In Hong Kong, the pro-democracy demonstrations in 2019 and 2020 resulted in multiple clashes between protestors and police, paralysing parts of the city caught up in the protests, and leading to widespread damage – albeit, much of which was thought to be uninsured.  And in France, the ‘gilets jaunes’ movement, which originated as a protest against increased fuel duty, pitted the French government against a largely working-class protest movement, and resulted in disruption that the French Finance Minister described as a “catastrophe for business [and the] economy”.

Contagion events

For a model of how a political violence ‘contagion effect’ develops, look no further than the events which became known as the ‘Arab Spring’. Few could have predicted that the shocking act of self-immolation by a street vendor in Tunisia in 2010 could have resulted in the toppling of four national leaders, brutal and enduring civil wars in Syria and Yemen, and major uprisings or sustained protests in a number of other countries. In insurance terms the Arab Spring was not a major loss event, simply because the global political violence market lacked the appetite for writing cover in those territories.

A significant concern for the crisis management market, however, is that political violence exposures in territories where the market does provide significant coverage are currently flying under the radar. While climate change protests in developed countries are likely to remain peaceful, the potential for serious disturbances becomes more likely when protests are hijacked by other groups.

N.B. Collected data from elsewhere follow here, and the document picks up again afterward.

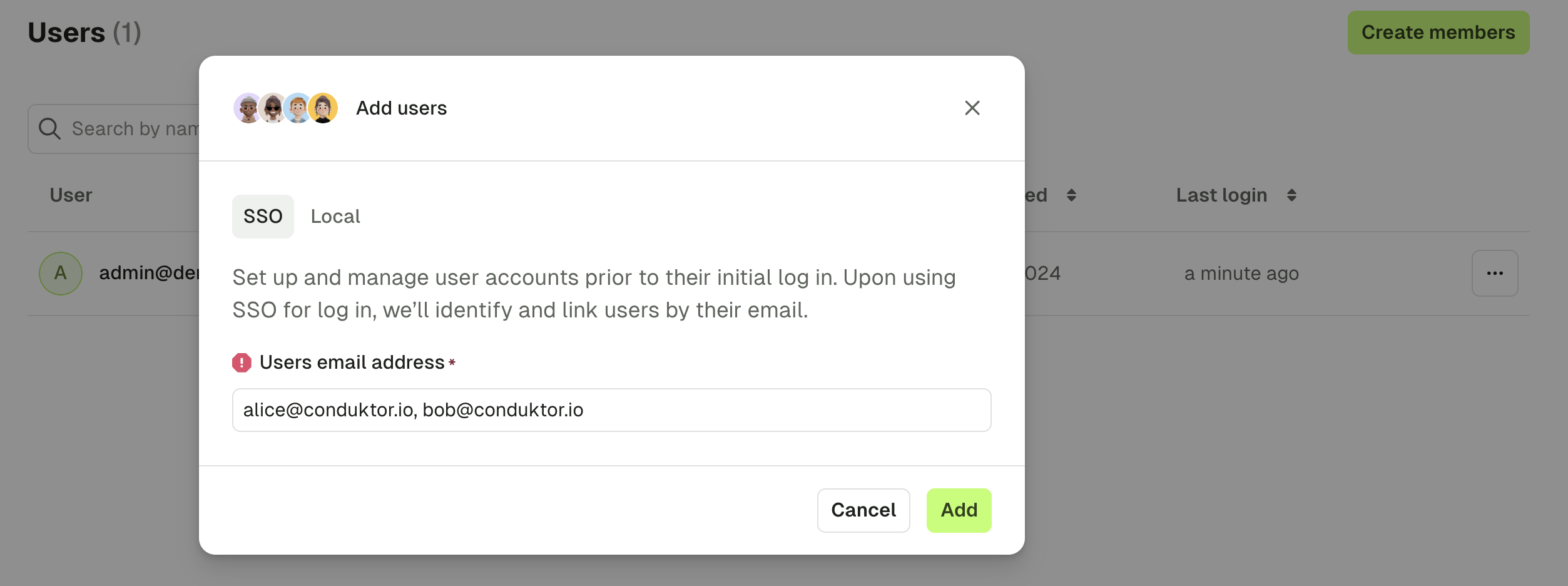The width and height of the screenshot is (1568, 586).
Task: Click the sunglasses avatar in dialog header
Action: [273, 108]
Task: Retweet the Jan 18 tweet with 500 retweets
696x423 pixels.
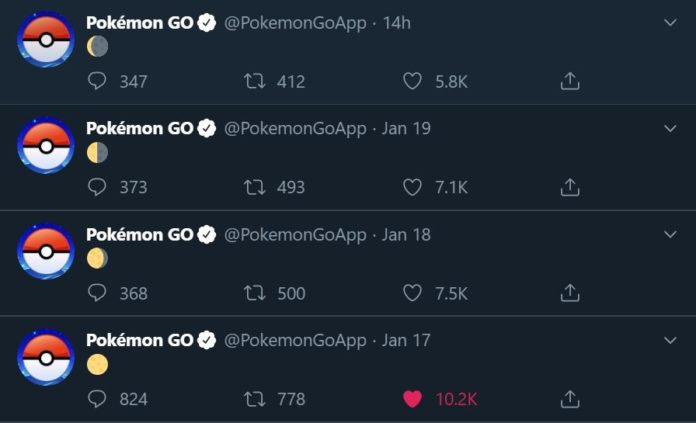Action: (x=254, y=293)
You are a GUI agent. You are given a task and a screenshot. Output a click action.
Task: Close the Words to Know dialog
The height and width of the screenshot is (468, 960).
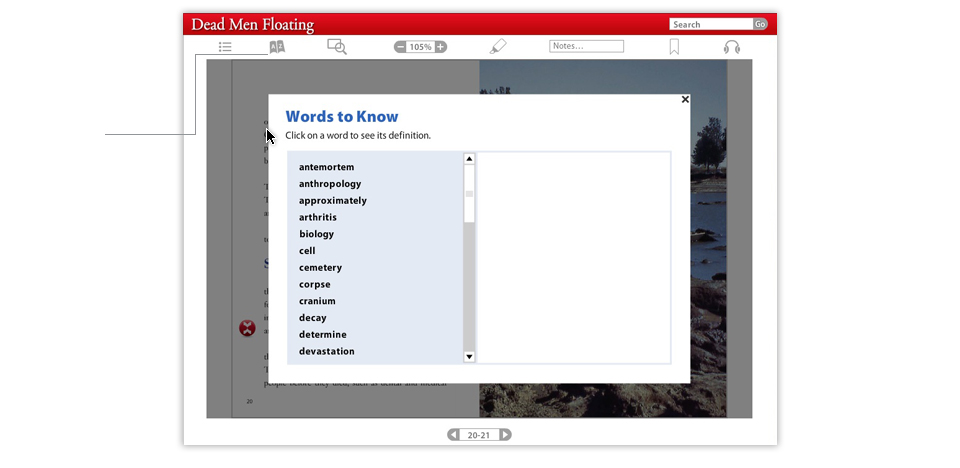685,99
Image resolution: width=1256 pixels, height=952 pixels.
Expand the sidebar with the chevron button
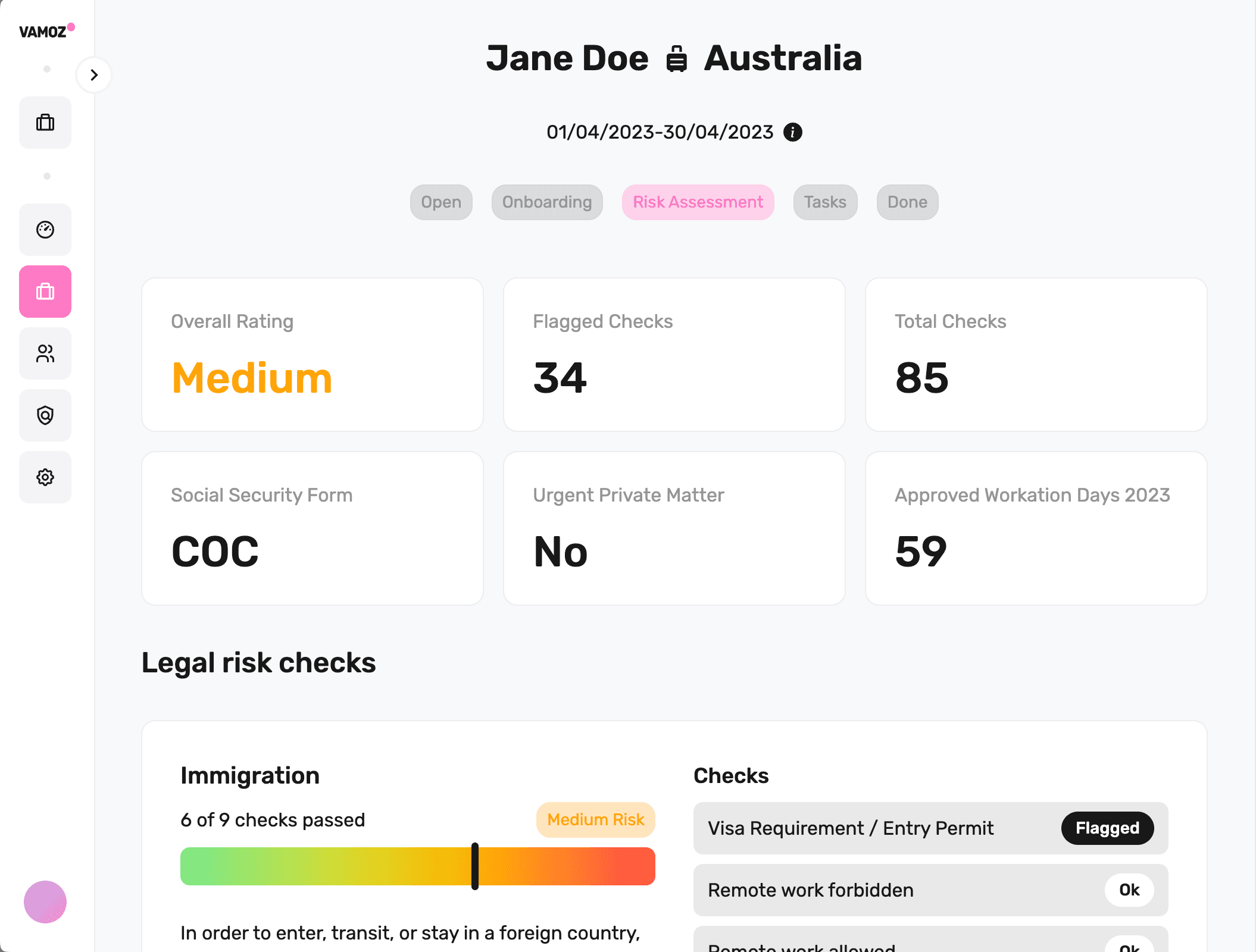click(94, 75)
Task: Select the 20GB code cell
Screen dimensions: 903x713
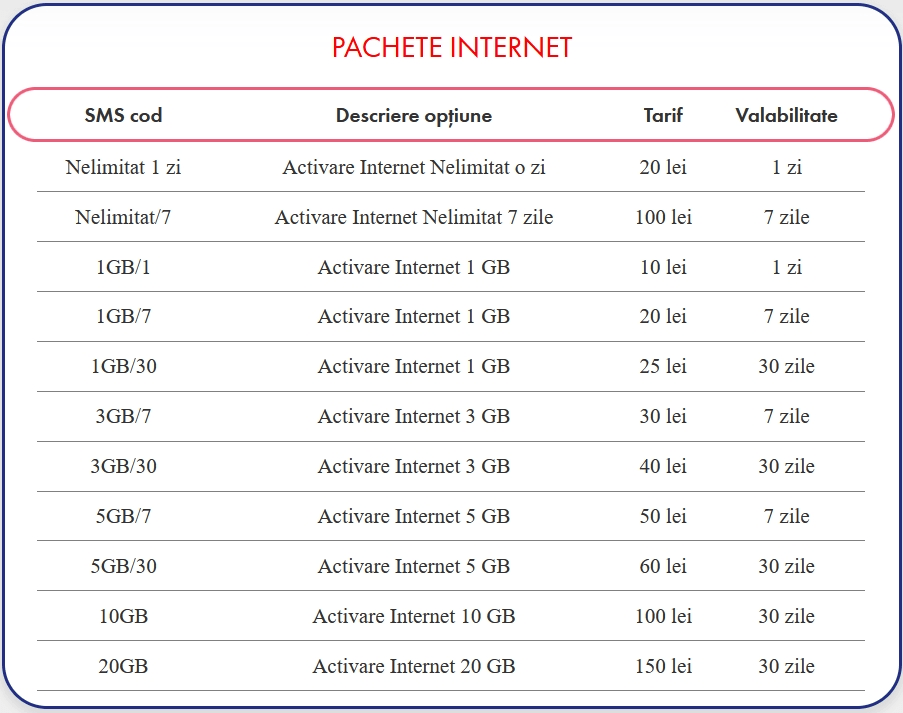Action: 123,667
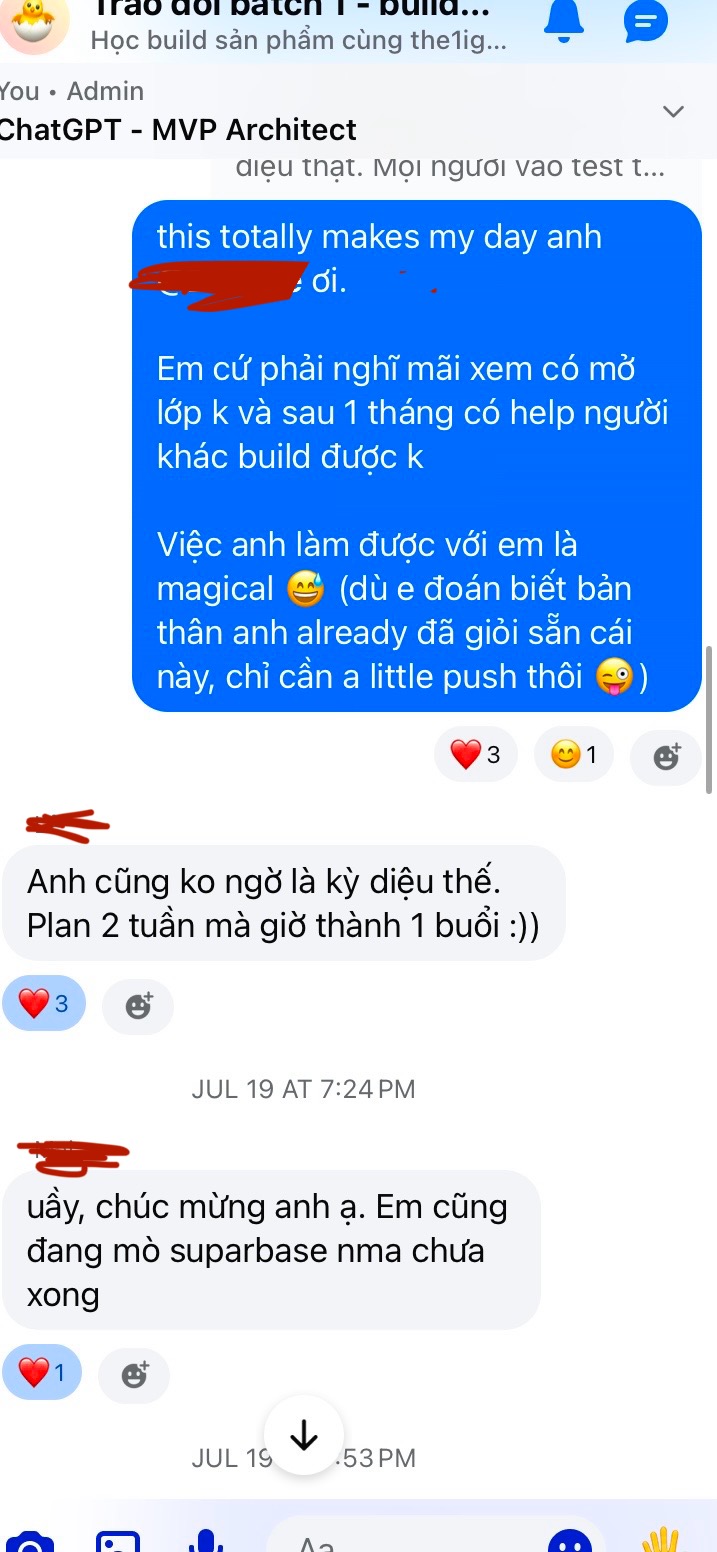Add reaction to Plan 2 tuần message
717x1552 pixels.
(138, 1005)
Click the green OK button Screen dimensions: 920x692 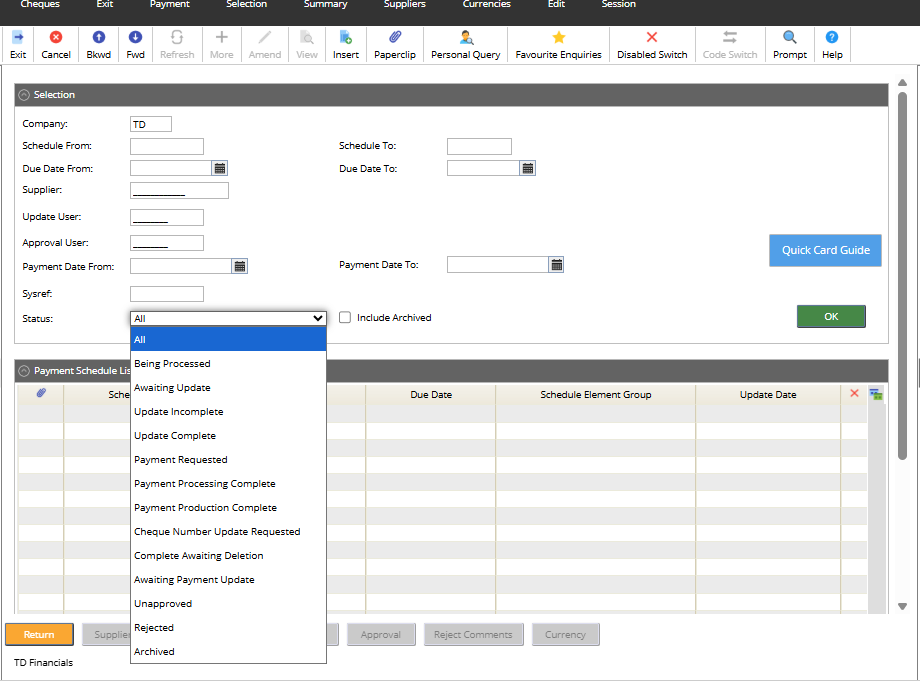point(831,316)
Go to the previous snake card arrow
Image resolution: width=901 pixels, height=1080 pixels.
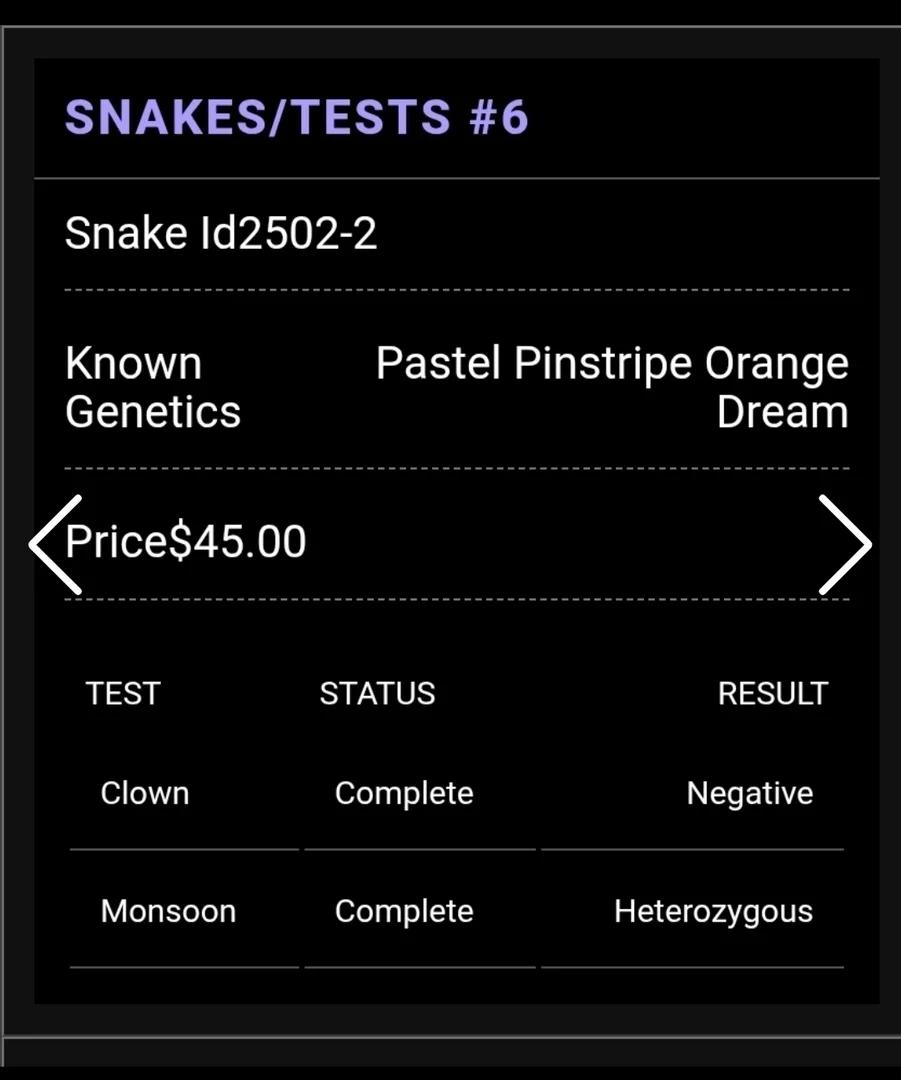[55, 544]
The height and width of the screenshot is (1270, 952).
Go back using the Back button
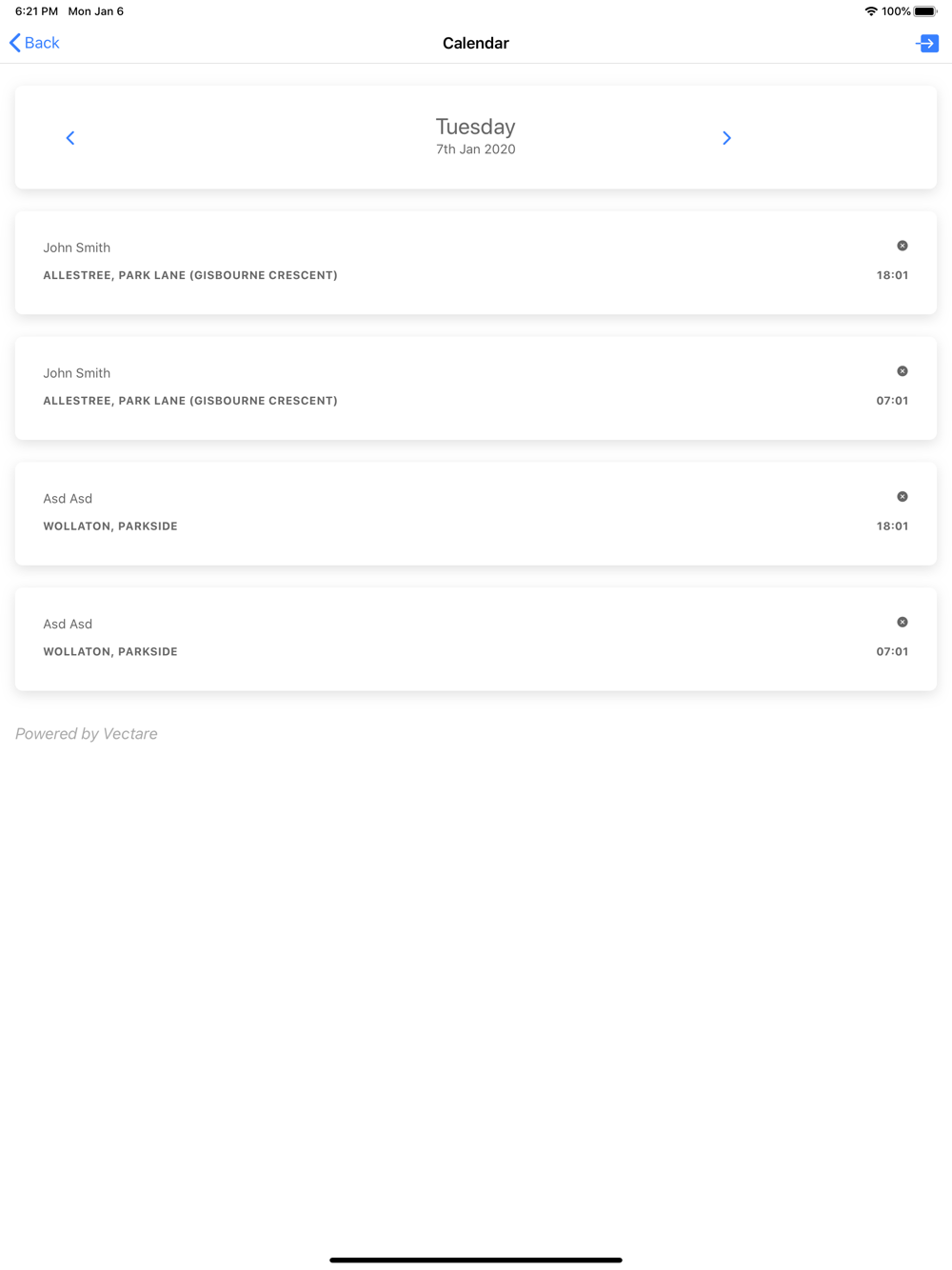[34, 43]
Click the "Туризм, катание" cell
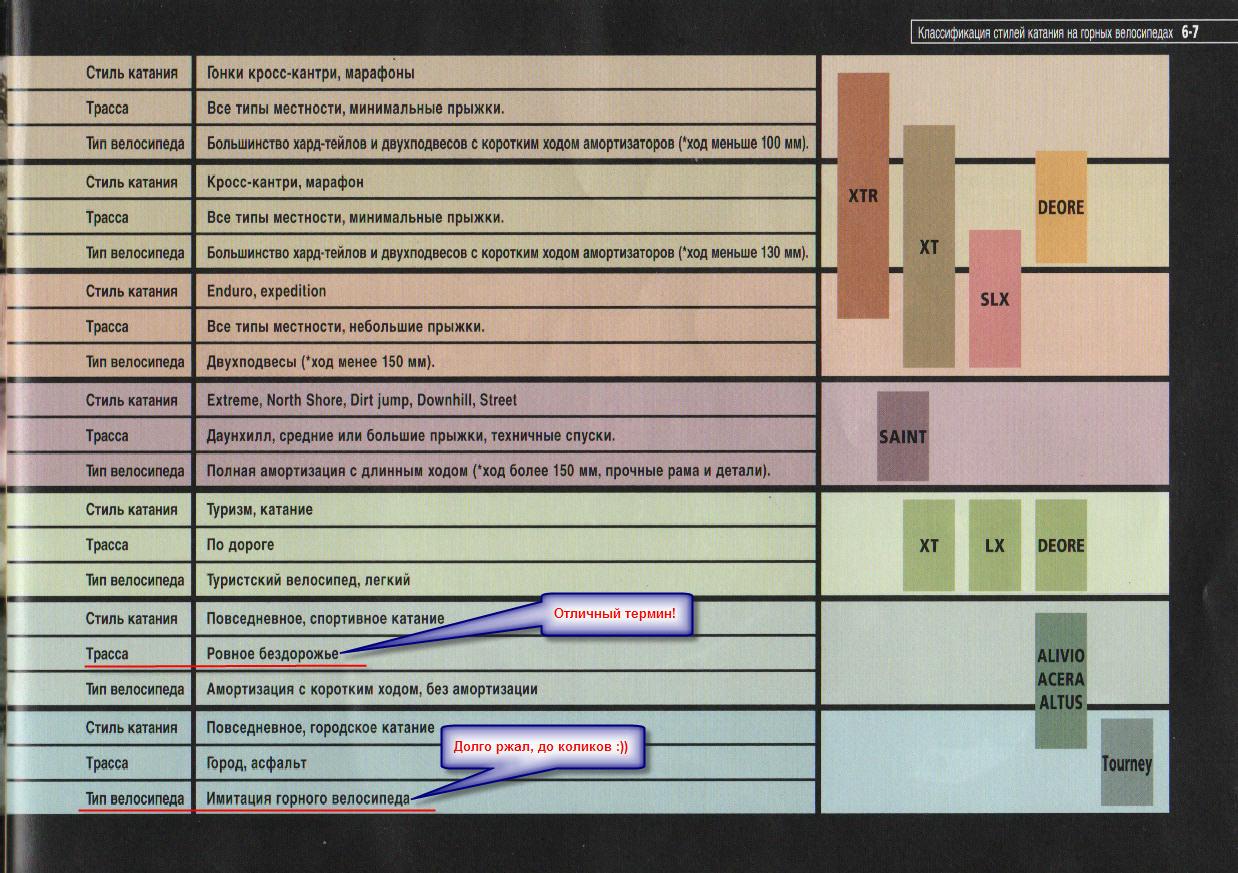 point(259,509)
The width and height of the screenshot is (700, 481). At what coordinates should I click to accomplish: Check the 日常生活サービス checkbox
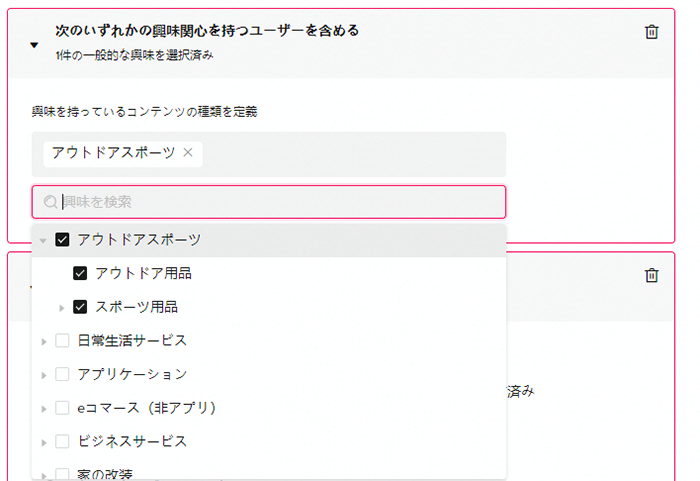click(x=62, y=340)
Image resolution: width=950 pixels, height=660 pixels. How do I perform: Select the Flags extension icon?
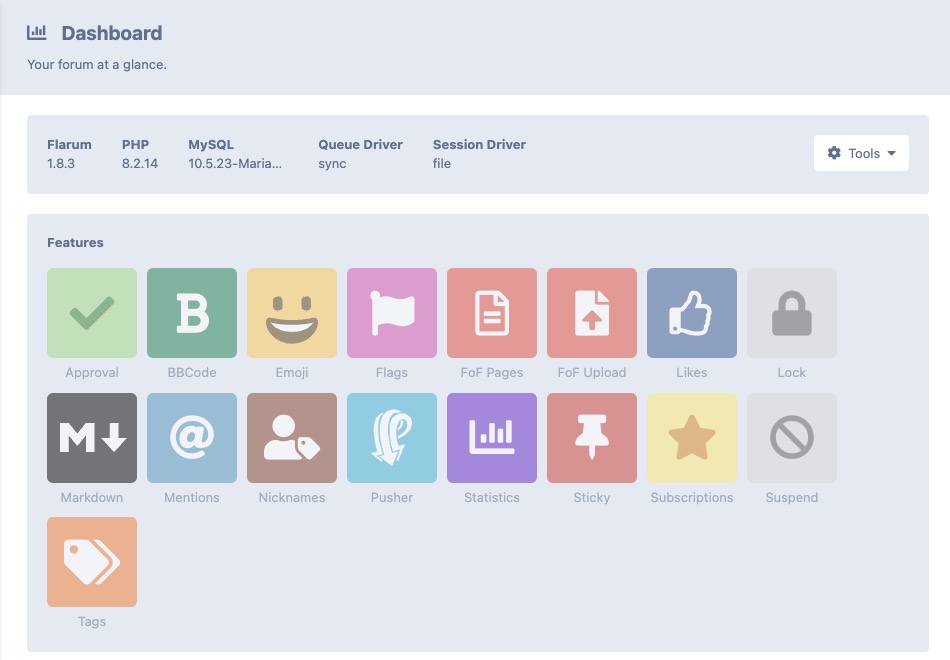pos(391,312)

In the UK, the protests which began in Tottenham, North London, following the shooting of Mark Duggan by police in 2011, quickly escalated into looting and rioting overnight that spread to other areas of London, and then to other UK cities in the following days, resulting in an estimated £200 million of insured property losses. Similarly, with the more recent Black Lives Matter protests, what started out as peaceful, if extremely angry, demonstrations against police brutality and institutional racism that quickly spread across the globe, were then hijacked by individuals intent on vandalism and looting. In the US, drug stores, department stores and other retail outlets took the brunt of the unrest.

Underwriting for climate protest

The political violence market is currently unprepared for a climate protest-related catastrophe event. Not only does it lack the experience to price these risks and manage an onslaught of claims, it also doesn’t have the capacity to cover losses of that magnitude.

Prior to 9/11, the terrorism market was limited to exposures where there was a recognised terrorist problem – Sri Lanka, Colombia, Iraq and others. After the terrible events of 2001, there was an understanding that a terrorist event of this scale could happen in any country and any major city, and the market subsequently built scale and developed products to meet this evolving peril. By the same token, the political violence insurance product will have to develop to cater for global climate change protests.

As part of this evolution, it will also need to tackle the issue of non-damage business interruption (NDBI) which, like pandemic-related NDBI in the SME property market, could come back to bite the political violence market. A significant amount of NDBI cover is currently provided by political violence carriers – typically in developed markets like the UK, the US and Canada – largely due to soft market giveaways following several years of successive annual rate reductions.

But assertively underwriting for political violence-related NDBI is a difficult, almost impossible, pricing challenge, because of the multitude of events that could trigger the coverage. Who would have predicted, for example, that traffic on the M25 would have been brought to a standstill by people protesting about the lack of domestic insulation? What this and other recent protest events tell us is that together as an industry we may now need to consider whether our products are still relevant in the face of this new type of risk.